Speaker
Description
As machine learning (ML) increasingly serves as a tool for addressing real-time challenges in scientific applications, the development of advanced tooling has significantly reduced the time required to iterate on various designs. Despite these advancements in areas that once posed major obstacles, newer challenges have emerged. For example, processes that were not previously considered bottlenecks, such as model synthesis, are now becoming limiting factors in the rapid iteration of designs. In an attempt to reduce these emerging constraints, multiple efforts have been launched towards designing a ML based surrogate model for resource estimation of synthesized accelerator architectures, which would help reduce the iteration time when attempting to design a solution within a set of given hardware constraints. This approach shows considerable potential, but as it stands, the effort is early and would benefit from coordination and standardization to assist future works as they emerge. In this work, we introduce wa-hls4ml, a ML accelerator resource estimation benchmark and corresponding dataset of 100,000+ synthesized dense neural networks.
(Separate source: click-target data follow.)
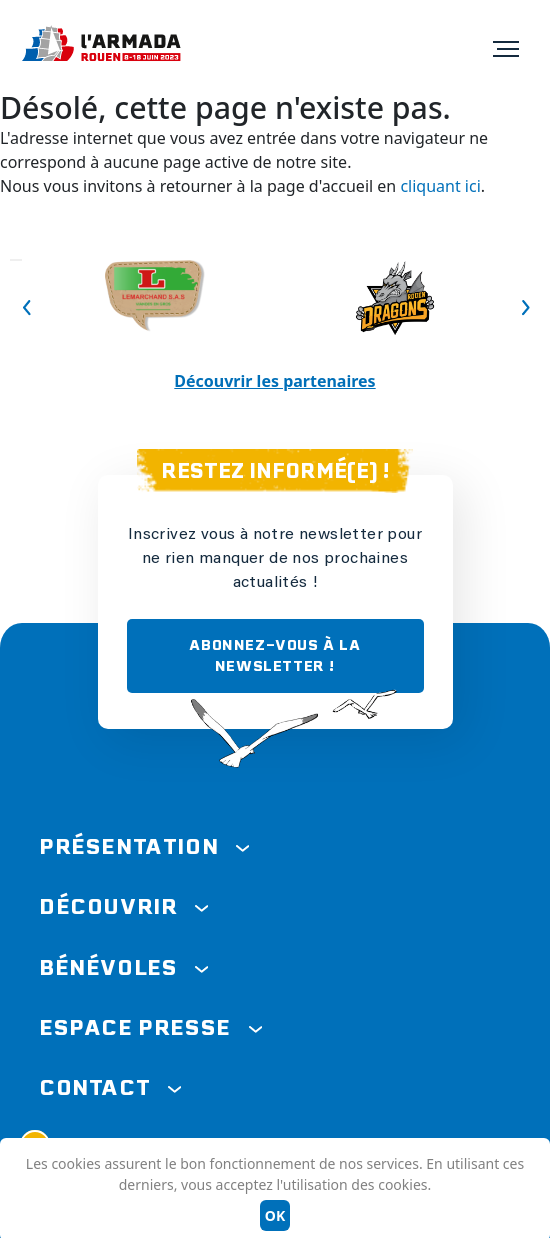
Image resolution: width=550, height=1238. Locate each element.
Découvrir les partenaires (274, 381)
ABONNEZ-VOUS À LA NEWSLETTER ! (274, 655)
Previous (16, 260)
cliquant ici (440, 186)
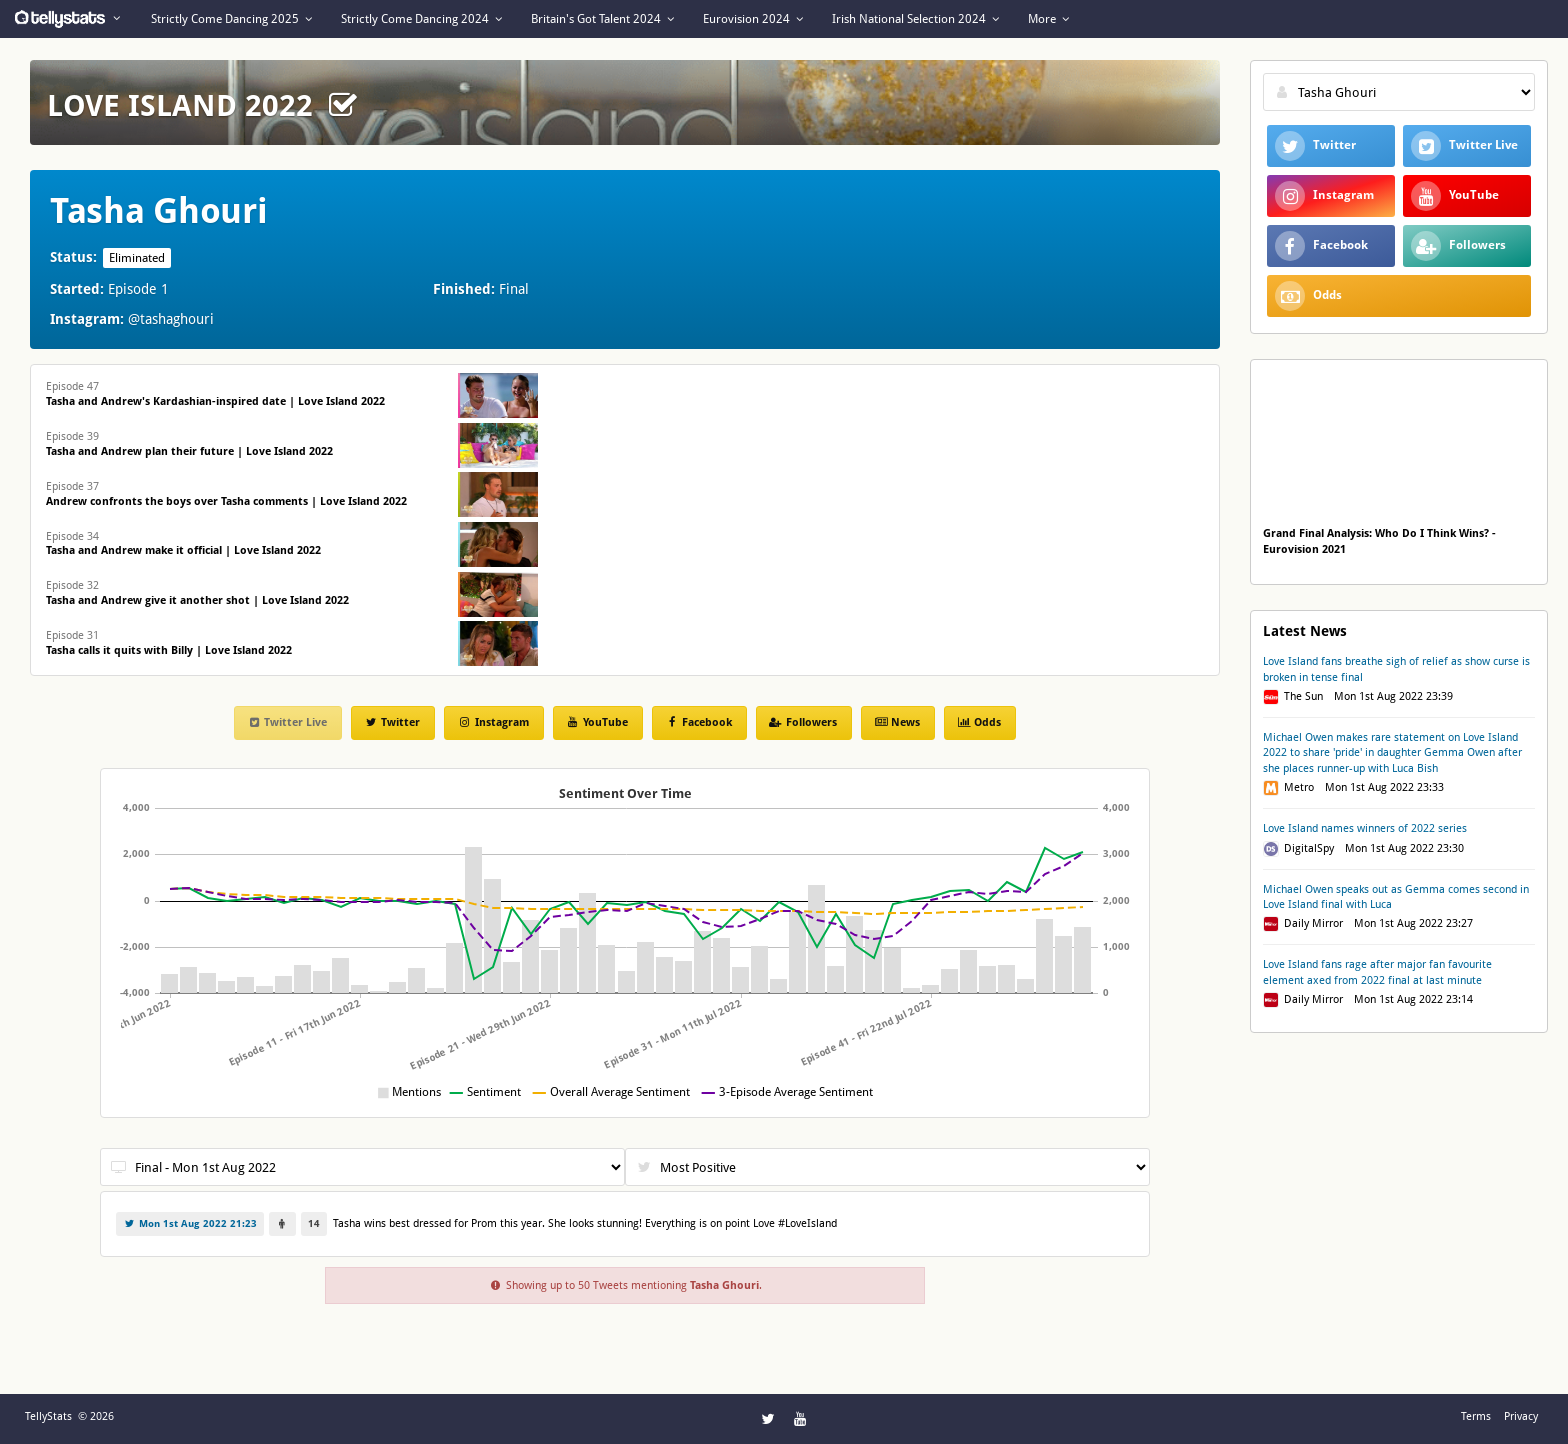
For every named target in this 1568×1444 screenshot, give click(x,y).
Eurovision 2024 (753, 19)
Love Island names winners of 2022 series (1365, 828)
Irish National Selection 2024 (915, 19)
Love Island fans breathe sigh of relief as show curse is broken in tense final (1396, 669)
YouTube (597, 722)
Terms (1476, 1416)
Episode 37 (226, 494)
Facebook (698, 722)
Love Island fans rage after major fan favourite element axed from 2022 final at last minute (1377, 972)
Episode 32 (197, 593)
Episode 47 (215, 394)
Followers (803, 722)
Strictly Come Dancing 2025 (231, 19)
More (1048, 19)
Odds (979, 722)
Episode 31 (169, 643)
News (897, 722)
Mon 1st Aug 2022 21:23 (190, 1223)
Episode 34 (183, 544)
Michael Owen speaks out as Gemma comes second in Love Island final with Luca (1396, 897)
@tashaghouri (171, 319)
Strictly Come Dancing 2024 (421, 19)
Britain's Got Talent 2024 (602, 19)
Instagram (492, 722)
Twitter (392, 722)
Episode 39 (189, 444)
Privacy (1521, 1416)
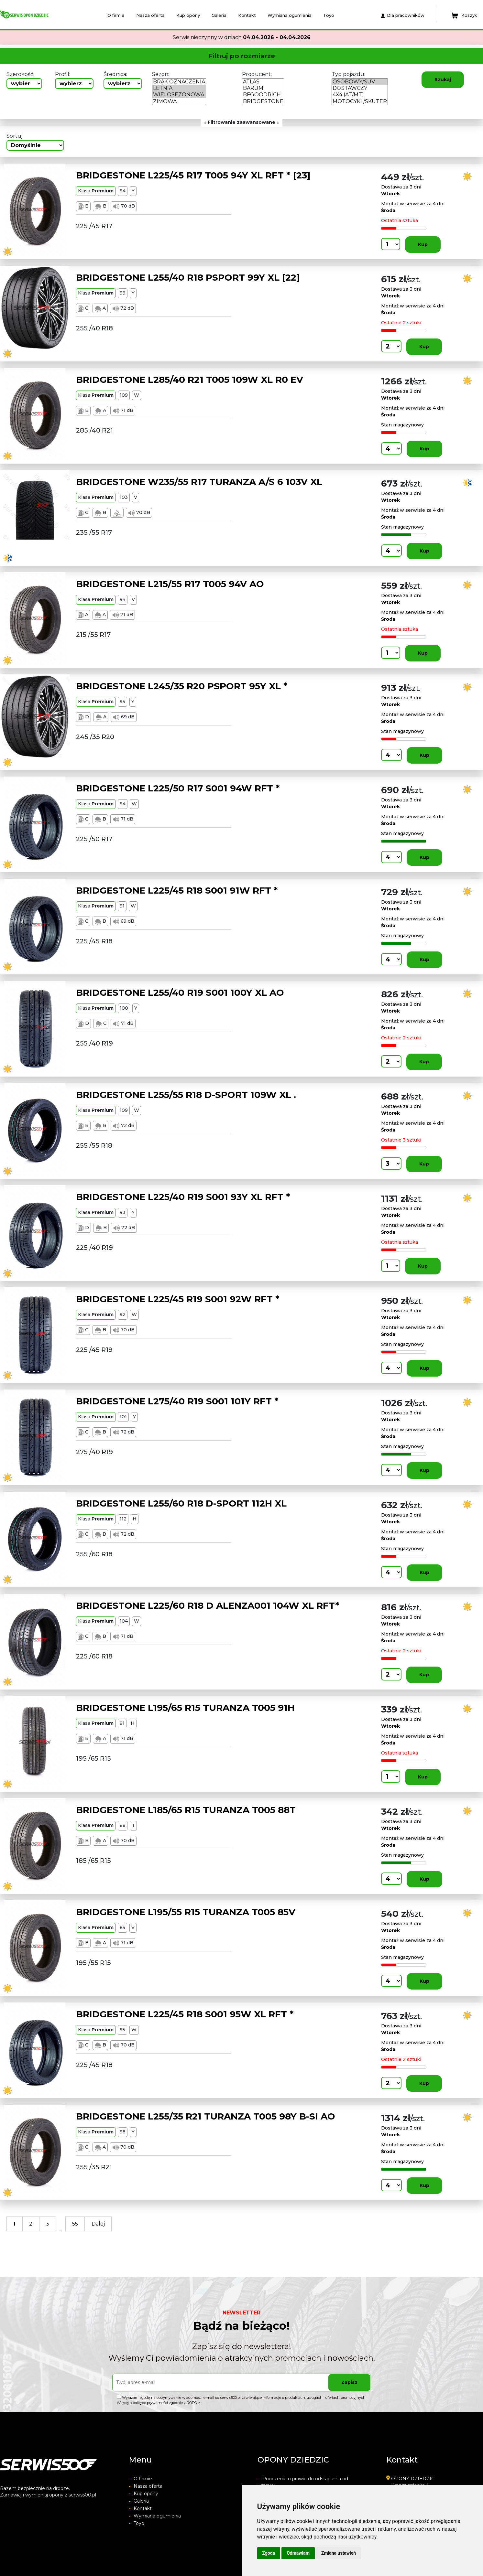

In addition to the resource utilization data provided in our dataset, we also offer the generated artifacts and logs for many of the synthesized neural networks with the intention to support future research in ML-based code generation. This benchmark evaluates performance against multiple common ML model architectures, primarily originating from scientific domains. The selected models are implemented through hls4ml on Xilinx FPGAs. We measure the performance of a given model through multiple metrics, including $R^2$ Score and SMAPE on regression tasks, as well as FLOPS and inference time to further characterize the estimator under test.